Operations to wreck the centrifuges have long been in motion. As far back as 1998, undercover CIA and Mossad operatives worked to sell Iran faulty chemical substances that would later disable them. Top nuclear expert David Albright says that U.S. labs tampered with vacuum pumps needed for the centrifuges that were then sold to Iran. They were rigged “to bug them or to make them break down under operational conditions. If you can break the vacuum in a centrifuge cascade, you can destroy hundreds of centrifuges or thousands if you are really lucky.” In 2006, Iran arrested one of its citizens for allegedly causing “irreversible damage” by providing booby-trapped nuclear equipment on behalf of the Mossad. He was hanged in 2008.

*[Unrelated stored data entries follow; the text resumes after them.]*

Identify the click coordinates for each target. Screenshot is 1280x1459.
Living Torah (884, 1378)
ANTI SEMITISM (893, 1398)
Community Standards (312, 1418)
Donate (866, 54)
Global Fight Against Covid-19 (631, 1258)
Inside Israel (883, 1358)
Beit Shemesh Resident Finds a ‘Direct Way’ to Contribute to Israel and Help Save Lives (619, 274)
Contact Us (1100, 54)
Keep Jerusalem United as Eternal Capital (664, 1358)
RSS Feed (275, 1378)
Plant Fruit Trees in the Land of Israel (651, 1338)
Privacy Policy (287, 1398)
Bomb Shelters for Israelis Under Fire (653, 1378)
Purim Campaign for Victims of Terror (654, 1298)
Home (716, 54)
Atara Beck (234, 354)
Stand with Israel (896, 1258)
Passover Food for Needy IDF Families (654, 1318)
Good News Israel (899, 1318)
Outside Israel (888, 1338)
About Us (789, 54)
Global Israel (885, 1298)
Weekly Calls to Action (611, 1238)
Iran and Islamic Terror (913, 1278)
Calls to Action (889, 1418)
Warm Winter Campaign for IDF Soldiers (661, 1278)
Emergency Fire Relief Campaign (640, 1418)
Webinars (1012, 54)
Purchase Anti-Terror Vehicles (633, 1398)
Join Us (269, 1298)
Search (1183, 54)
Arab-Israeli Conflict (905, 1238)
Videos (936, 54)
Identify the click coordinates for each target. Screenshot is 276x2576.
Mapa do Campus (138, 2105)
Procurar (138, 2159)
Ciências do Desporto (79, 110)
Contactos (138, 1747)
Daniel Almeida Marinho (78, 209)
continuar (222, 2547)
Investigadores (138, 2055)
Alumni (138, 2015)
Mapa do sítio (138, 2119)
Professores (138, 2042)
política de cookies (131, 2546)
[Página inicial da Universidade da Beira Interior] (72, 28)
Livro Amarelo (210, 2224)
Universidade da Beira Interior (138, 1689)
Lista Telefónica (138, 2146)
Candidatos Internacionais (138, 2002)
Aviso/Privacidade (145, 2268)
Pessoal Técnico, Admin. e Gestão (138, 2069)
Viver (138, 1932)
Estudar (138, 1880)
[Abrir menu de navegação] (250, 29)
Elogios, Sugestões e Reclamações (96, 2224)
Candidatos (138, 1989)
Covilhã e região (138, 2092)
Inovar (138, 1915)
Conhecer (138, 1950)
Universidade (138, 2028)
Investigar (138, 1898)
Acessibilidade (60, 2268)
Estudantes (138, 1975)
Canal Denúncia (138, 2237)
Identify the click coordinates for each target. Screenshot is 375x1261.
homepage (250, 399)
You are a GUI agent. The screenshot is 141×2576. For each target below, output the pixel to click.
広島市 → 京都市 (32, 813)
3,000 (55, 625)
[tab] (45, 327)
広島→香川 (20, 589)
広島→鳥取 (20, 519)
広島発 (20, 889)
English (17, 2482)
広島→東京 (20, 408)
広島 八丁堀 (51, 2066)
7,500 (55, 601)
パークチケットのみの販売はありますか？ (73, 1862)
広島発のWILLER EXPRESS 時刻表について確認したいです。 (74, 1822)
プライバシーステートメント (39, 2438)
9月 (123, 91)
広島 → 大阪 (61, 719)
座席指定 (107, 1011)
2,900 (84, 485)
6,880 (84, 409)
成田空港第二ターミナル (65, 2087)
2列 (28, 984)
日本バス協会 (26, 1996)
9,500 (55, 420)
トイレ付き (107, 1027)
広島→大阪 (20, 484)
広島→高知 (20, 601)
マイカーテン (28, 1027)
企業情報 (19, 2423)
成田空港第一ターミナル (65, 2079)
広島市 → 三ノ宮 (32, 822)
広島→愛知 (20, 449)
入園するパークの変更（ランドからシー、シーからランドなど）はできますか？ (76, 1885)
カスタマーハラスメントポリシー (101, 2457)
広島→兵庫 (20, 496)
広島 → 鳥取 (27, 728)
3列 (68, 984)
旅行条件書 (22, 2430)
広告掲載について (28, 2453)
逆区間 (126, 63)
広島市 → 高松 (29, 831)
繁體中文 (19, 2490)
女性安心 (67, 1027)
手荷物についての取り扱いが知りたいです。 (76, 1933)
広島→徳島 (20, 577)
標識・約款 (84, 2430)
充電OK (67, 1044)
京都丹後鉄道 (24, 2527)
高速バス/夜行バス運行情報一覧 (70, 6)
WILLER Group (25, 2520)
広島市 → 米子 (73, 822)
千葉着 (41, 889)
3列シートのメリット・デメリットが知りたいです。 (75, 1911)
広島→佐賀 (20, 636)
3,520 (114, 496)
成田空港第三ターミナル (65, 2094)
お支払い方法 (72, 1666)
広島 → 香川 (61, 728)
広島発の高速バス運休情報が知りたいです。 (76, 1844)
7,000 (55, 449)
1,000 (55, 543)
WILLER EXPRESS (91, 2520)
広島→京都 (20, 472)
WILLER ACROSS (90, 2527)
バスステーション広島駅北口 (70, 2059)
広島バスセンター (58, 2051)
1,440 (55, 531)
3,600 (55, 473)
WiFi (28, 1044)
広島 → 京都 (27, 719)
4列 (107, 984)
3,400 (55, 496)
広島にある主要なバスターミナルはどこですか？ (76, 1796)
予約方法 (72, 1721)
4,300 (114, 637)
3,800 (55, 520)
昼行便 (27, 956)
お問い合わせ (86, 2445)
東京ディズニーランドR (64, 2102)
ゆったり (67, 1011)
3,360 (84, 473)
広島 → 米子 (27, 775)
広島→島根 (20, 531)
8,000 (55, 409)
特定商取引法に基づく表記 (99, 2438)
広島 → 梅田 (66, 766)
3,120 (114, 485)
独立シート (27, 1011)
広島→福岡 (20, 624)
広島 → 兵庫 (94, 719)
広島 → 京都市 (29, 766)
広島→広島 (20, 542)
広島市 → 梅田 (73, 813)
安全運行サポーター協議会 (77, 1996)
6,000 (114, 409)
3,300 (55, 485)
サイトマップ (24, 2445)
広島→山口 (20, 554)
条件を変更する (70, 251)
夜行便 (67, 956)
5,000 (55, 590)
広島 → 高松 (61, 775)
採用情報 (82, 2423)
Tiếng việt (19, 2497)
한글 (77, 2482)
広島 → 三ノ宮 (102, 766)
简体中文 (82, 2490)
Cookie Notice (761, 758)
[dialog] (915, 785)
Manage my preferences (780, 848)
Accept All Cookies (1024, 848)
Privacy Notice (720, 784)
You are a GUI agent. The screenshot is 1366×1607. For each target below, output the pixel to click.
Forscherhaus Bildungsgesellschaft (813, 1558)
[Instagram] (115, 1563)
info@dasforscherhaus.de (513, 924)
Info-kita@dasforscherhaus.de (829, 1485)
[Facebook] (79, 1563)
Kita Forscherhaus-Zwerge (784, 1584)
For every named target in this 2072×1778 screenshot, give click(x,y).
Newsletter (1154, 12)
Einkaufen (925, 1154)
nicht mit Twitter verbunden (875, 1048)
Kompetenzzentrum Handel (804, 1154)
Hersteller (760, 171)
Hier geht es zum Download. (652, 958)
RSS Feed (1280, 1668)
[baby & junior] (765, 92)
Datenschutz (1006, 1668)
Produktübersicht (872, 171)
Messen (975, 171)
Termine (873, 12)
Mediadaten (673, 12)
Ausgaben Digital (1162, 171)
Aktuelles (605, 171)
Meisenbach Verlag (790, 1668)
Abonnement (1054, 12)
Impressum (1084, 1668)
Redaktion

The Israelis are suspected of being involved in the assassination and disappearance of Iranian nuclear scientists as well. In January 2007, Dr. Ardeshir Hassanpour, a key scientist at the Isfahan uranium conversion site, “suffocated by fumes from a faulty gas fire while he slept,” claimed the Iranian regime. Other sources are confident his death was caused by the Israelis. The Mossad is suspected in the deaths of at least two other scientists. The CIA and other intelligence agencies have also been hard at work in getting important officials to defect, and there have been other suspicious accidents damaging nuclear labs and Revolutionary Guards aircraft carrying sensitive materials.
The Stuxnet attack and other covert operations are causing incalculable damage to the Iranians’ nuclear efforts, and the sophisticated nature of the virus means there may still be undetected damage. It is often asked if and when Iran’s nuclear sites will be attacked. Now we know the answer: They already have been.